Many corporate boards of directors, whether for-profit or not-for-profit, hold meetings under a set of procedures from a book, "Robert’s Rules of Order." These rules lay out specific guidelines for introducing, discussing and passing motions. Board members are allowed to make motions within the guidelines. Understanding some basic facts about Robert’s Rules of Order will help you determine when, and if, a board member is allowed to make a motion.

Taking a Vote

Many organizations either formally or informally use Robert’s Rules of Order to facilitate meetings. These rules outline who runs the meetings, how discussions are held and how votes are taken. If this format for holding meetings is mandated by the organization’s bylaws, they should be followed closely. Many boards follow most of the main rules, including how motions can be made and passed. Many boards skip some of the more detailed provisions, such as the presiding officer, or chair person, asking for an exact count of all votes for and against, and abstentions and absences. For example, the officer who calls the vote might ask, “All in favor,” and if an obvious majority of attendees raises their hands, he will not ask, “All opposed,” and “Abstentions?”

Making a Motion

During certain portions of a board meeting, board members are allowed to make motions. For example, if the agenda includes a discussion of funding a new scholarship, at the end of the discussion, a board member can make a motion that the organization should fund the scholarship. The presiding officer will then ask for another board member to second the motion. If no one seconds the motion, the motion dies. If someone seconds the motion, the presiding officer will then ask if there will be any discussion on the motion, even if the matter has been thoroughly discussed. This allows board members to suggest a modification of the wording of the motion. For example, if the motion is to fund a scholarship, a board member might ask for the amount, date, recipient and other information to be included in the motion. After the discussion period ends, the presiding officer will call for a vote, noting all those in favor, opposed, abstaining and absent. The officer will then announce whether the motion has passed or failed.

Changing a Motion

After a motion is made, the board might agree during the discussion period that the motion needs to be changed or reworded. The person who made the motion may not change or amend the motion because once made, the motion belongs to the board, not the person who made the motion. If an amendment is suggested, the chairman can ask if there are any objections, and if not, call for a vote on the newly amended motion, according to the website for Robert’s Rules of Order. If one board member who made the original motion objects to the amendment, the new motion can’t be called for a vote and a new motion must be made.

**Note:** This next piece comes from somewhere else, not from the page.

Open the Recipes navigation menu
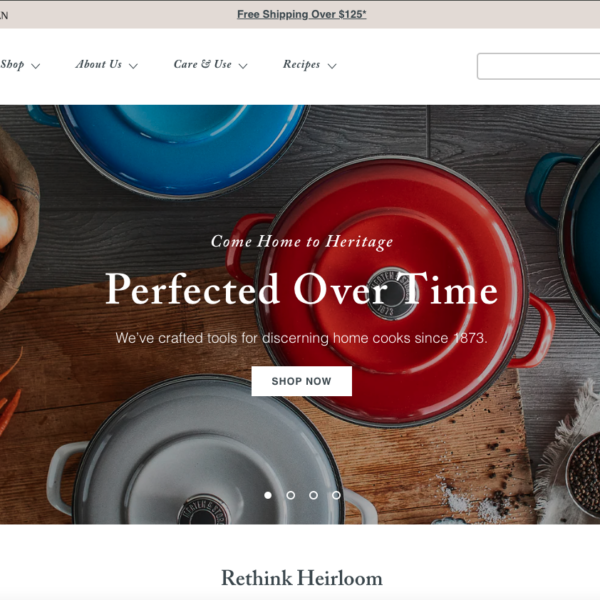The width and height of the screenshot is (600, 600). click(310, 65)
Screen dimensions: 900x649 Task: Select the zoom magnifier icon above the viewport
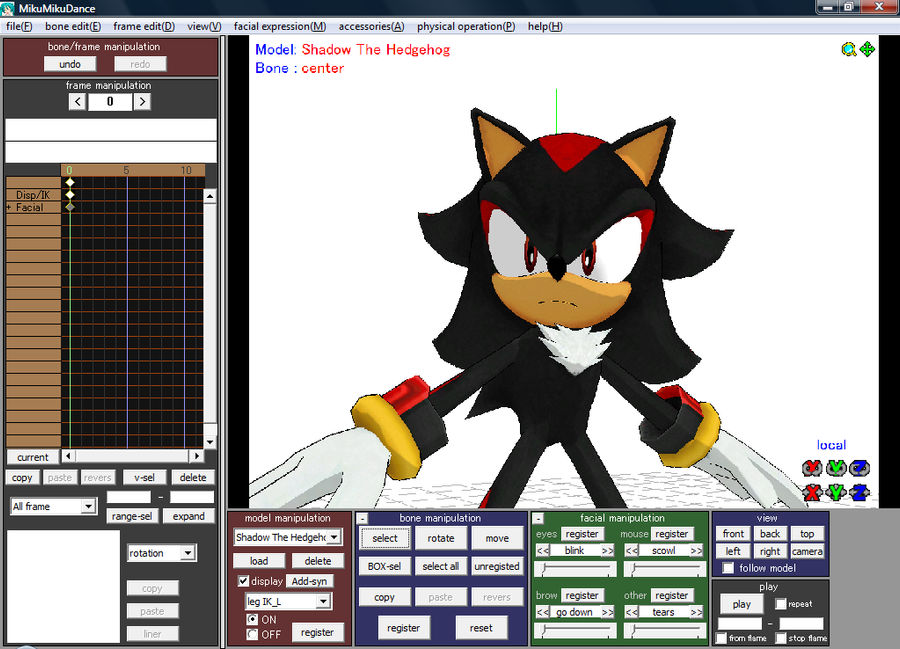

A board member may not make a motion during a meeting if a motion is on the table. The motion on the table must be voted on, or the chairman must amend it. For example, if John makes a motion to create a new marketing committee, the board might decide that this committee should be a subcommittee of the membership committee. Lisa may not make a motion to create a marketing committee as a subcommittee of the membership committee until John withdraws his motion, his motion is not seconded, it’s voted down or the chairman amends the motion with the consent of the board. In most situations, Lisa would simply suggest that the current motion be amended. If Lisa opposed the creation of a marketing committee and instead wanted to make a motion that the board hire a marketing firm instead, she would have to wait until John’s motion is resolved to introduce hers.

Conflict of Interest

From time to time, board members will abstain from voting if they feel they have a conflict of interest. For example, if the board is voting on a matter that might benefit a particular board member or one of his clients, family members or customers, the board member should refrain from voting. Check your organization’s bylaws to determine if there is a conflict rule that prohibits board members from voting in certain circumstances. In the interest of fairness, some organizations preclude the presiding officer running the meeting from introducing motions, speaking during discussion periods or voting.

Ex-Officio and Committee Members

Ex-officio board members are those who are board members based on their position, such as secretary or treasurer, even if they are appointed by the president and not elected. Depending on the organization’s bylaws, ex-officio members of the board may or may not introduce motions and vote. Some committee members often attend board meetings even if they are not members of the board of directors. Even a high-ranking committee member may not make a motion if she is not a voting board member.